Wie in jedem Sommer wurde unser Kader einer Renovierung unterzogen. Der Umbau hielt sich zwar in Grenzen, ganz geräuschlos verlief der Sommer in Erfurt aber leider nicht. Eine gewichtige Aktie daran hat aus meiner Sicht auch die Vereinsführung, denn die wie unsere beiden Sechser Nils Pfingsten-Reddig und Marco Engelhardt vor die Tür gesetzt wurden, ist an Stillosigkeit nicht zu überbieten. Dass die Zeit von „NPR“ in Erfurt im Sommer enden wird, war relativ schnell in der Saison klar. Walter Kogler setzte auf die Doppel-Sechs Möhwald/Engelhardt, für Nils Pfingsten-Reddig blieb oft nur die Ersatzbank. Warum aber einem Profi, der vier Jahre zu den Führungsspielern gehörte (zuletzt sogar als Kapitän) und den Verein insb. mit zahlreichen Elfmeter- und Freistoßtoren den Arsch rettete, am letzten Spieltag ein würdiger Abschied vor großer Kulisse verweigert wird, bleibt mir ein Rätsel. Da hilft meiner Meinung nach auch die Ehrung vor dem Spiel gegen die Queens Park Rangers heute abend nichts: die Vereinsverantwortlichen haben hier versagt! Noch mehr Wirbel verursachte der Fall Marco Engelhardt. Dem Ur-Erfurter, der gemeinsam mit Clemens Fritz seine große Karriere im Steigerwaldstadion begonnen hatte, wurde während der laufenden Vorbereitung plötzlich mitgeteilt, dass man aus „sportlichen Gründen“ nicht mit ihm planen würde. Zu einem Zeitpunkt also, an dem viele Vereine (potentielle neue Arbeitgeber für Marco) in ihrer Saisonplanung schon weit fortgeschritten sind. Auch wenn es für den Verein sicherlich nicht förderlich ist, wenn Engel sein letztes Vertragsjahr incl. dickem Gehalt auf der Tribüne absitzt, wünsche ich dem Vorstand, dass genau das passieren wird. Denn amateurhafter als bei Marco Engelhardt kann sich ein Verein nicht verhalten. Furchtbar! An dieser Stelle alles Gute an NPR in Nordhausen - und nochmals Danke für das signierte Trikot ;-) sowie an Marco Engelhardt.

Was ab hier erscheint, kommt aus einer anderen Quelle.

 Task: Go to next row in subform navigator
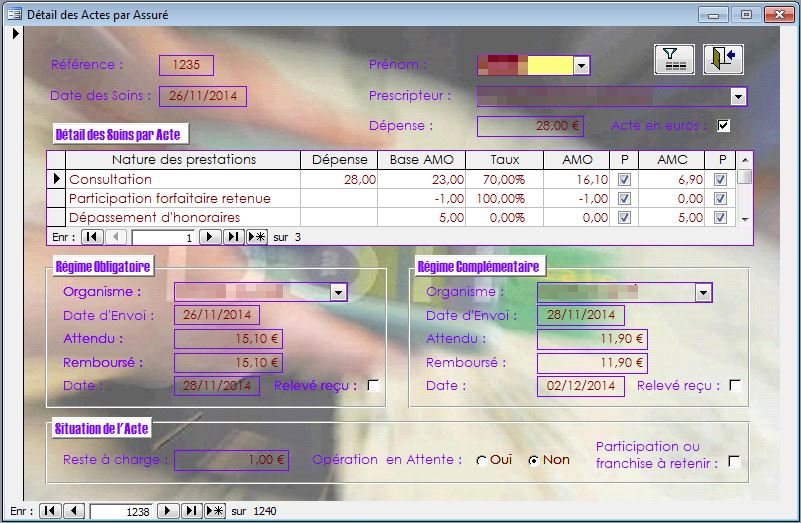210,237
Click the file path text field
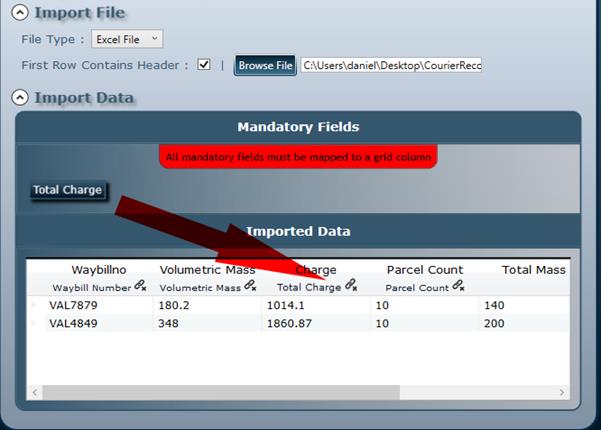The height and width of the screenshot is (430, 601). 391,65
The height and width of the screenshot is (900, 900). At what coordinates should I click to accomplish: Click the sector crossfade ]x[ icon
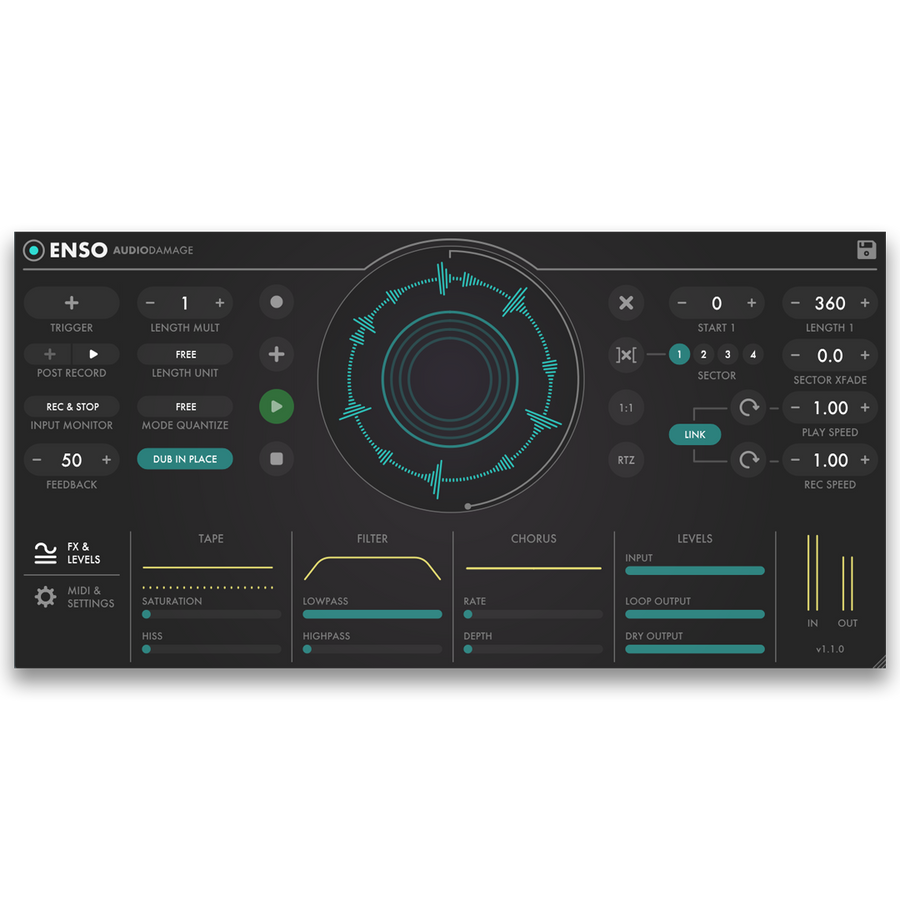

Die Abgänge von Niklas Kreuzer (warum Dynamo Dresden den verpflichtet hat, weiß ich wirklich nicht), Johannes Bergmann (Wacker Nordhausen, Rückholoption für RWE), Mario Fillinger (ihm ist in erster Linie Gesundheit zu wünschen), Marius Strangl (SpVgg Bayreuth, zuletzt zum Stammspieler gereift) sowie Mijo Tunjic (SV Elversberg) fallen sportlich nicht sonderlich ins Gewicht. Lediglich Christopher Drazan hätte ich gerne weiter im RWE-Trikot gesehen. Der Österreicher, der nach Leihende wieder nach Kaiserslautern zurück ist, wurde in der Rückrunde immer stärker und ist, sportlich gesehen, der einzig schmerzliche Verlust.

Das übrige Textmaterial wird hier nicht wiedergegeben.